Aim of the exercise => What you return should be every line below, word for word, and none of the images.

Records for this exercise =>
:::

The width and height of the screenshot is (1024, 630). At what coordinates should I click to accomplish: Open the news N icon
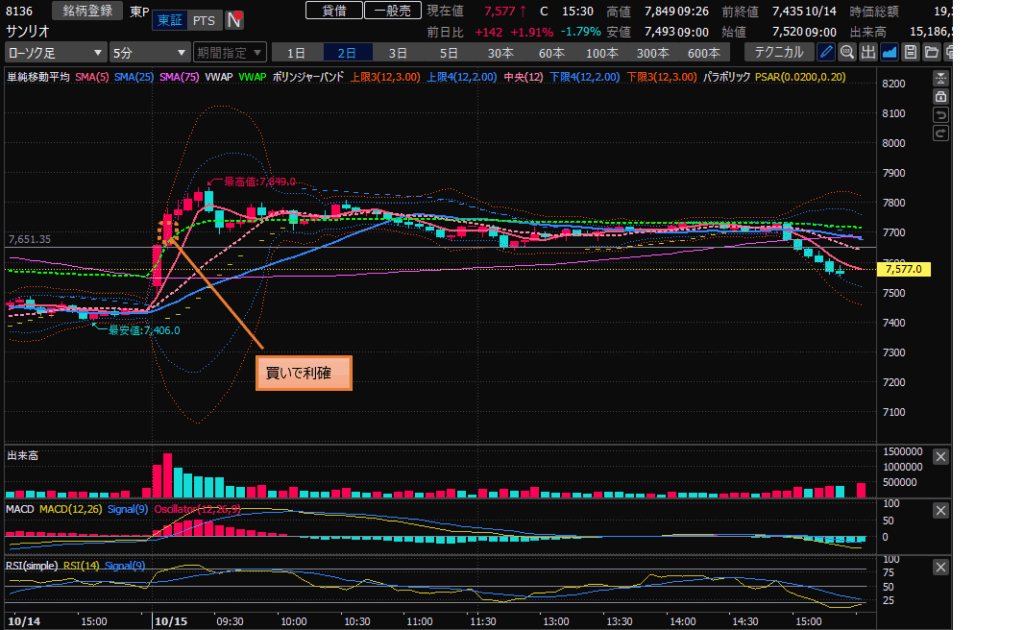pyautogui.click(x=234, y=20)
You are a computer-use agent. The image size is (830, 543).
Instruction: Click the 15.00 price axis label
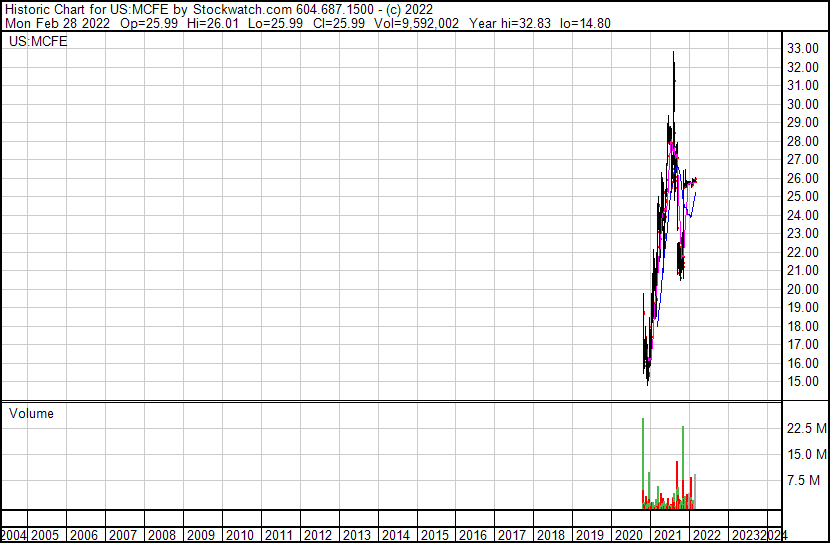click(x=803, y=382)
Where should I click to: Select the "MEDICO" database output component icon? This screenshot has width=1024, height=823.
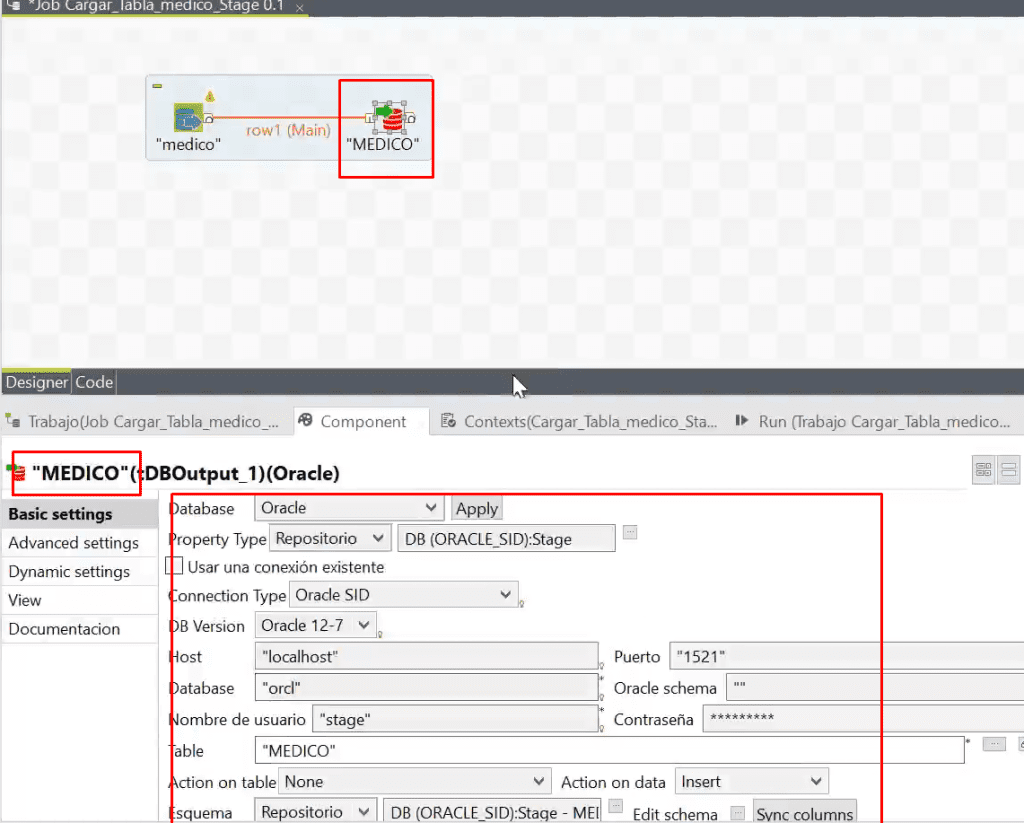tap(391, 118)
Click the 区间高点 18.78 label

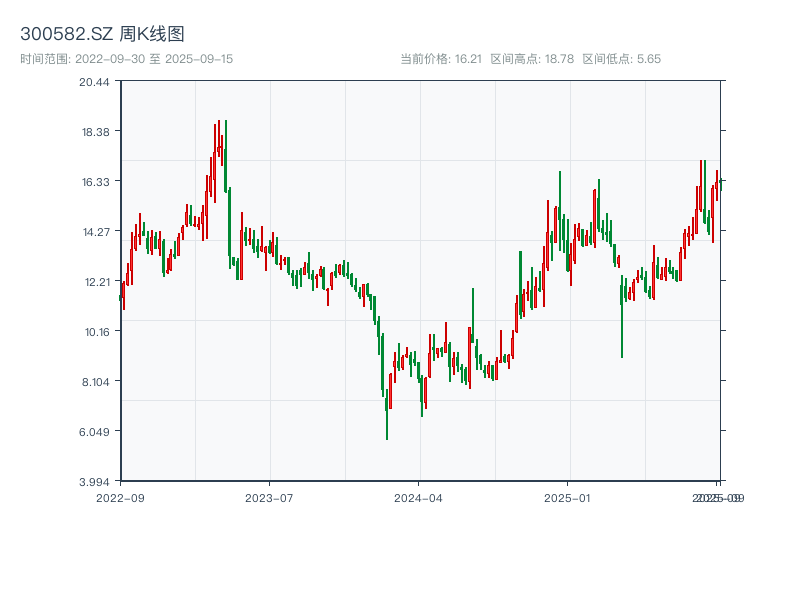[x=532, y=59]
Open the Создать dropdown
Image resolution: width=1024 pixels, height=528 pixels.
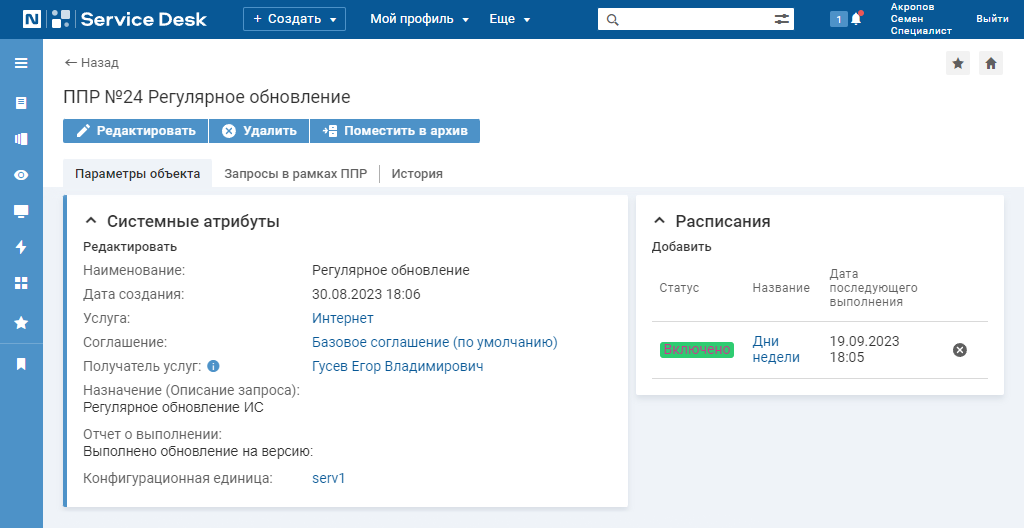point(295,19)
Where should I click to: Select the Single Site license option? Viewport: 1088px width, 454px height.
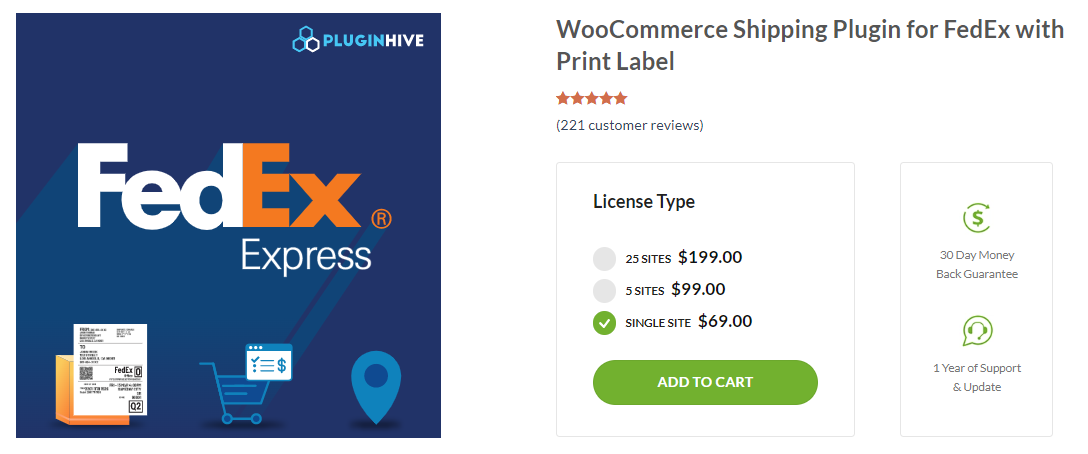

:::

Reply to the task =>
The width and height of the screenshot is (1024, 630). At what coordinates should I click to accomplish: Open the news N icon
pyautogui.click(x=234, y=20)
You are a computer-use agent. The image size is (830, 543).
Instruction: Click the 15.00 price axis label
click(x=803, y=382)
Where should I click to: Select the "MEDICO" database output component icon? This screenshot has width=1024, height=823.
tap(391, 118)
Click the 区间高点 18.78 label

[x=532, y=59]
Open the Создать dropdown
Image resolution: width=1024 pixels, height=528 pixels.
point(295,19)
Where should I click to: Select the Single Site license option? Viewport: 1088px width, 454px height.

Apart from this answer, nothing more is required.